>> START RECORDS SUPPLIED

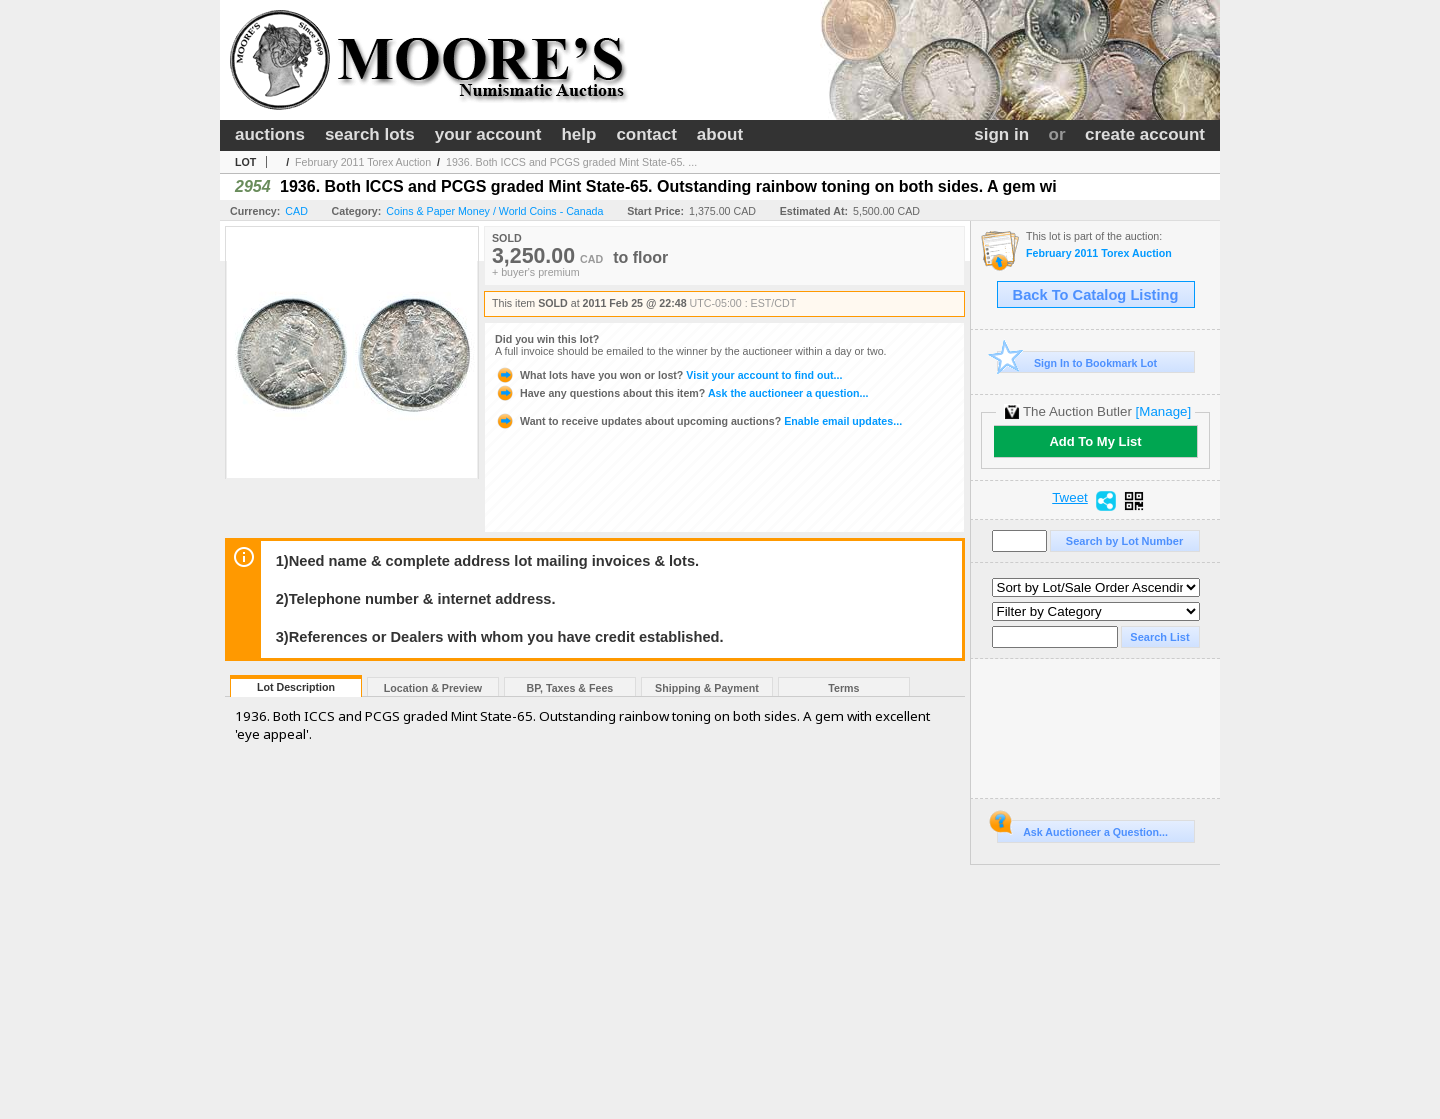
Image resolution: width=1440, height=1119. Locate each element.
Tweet (1070, 498)
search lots (370, 134)
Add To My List (1095, 441)
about (720, 134)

>> END RECORDS SUPPLIED

## THE TASK
Copy every line of the entries above word for word, leaving out the pictures.

## ANSWER FOR THIS EXERCISE
Image resolution: width=1440, height=1119. Locate each element.
Tweet (1070, 498)
search lots (370, 134)
Add To My List (1095, 441)
about (720, 134)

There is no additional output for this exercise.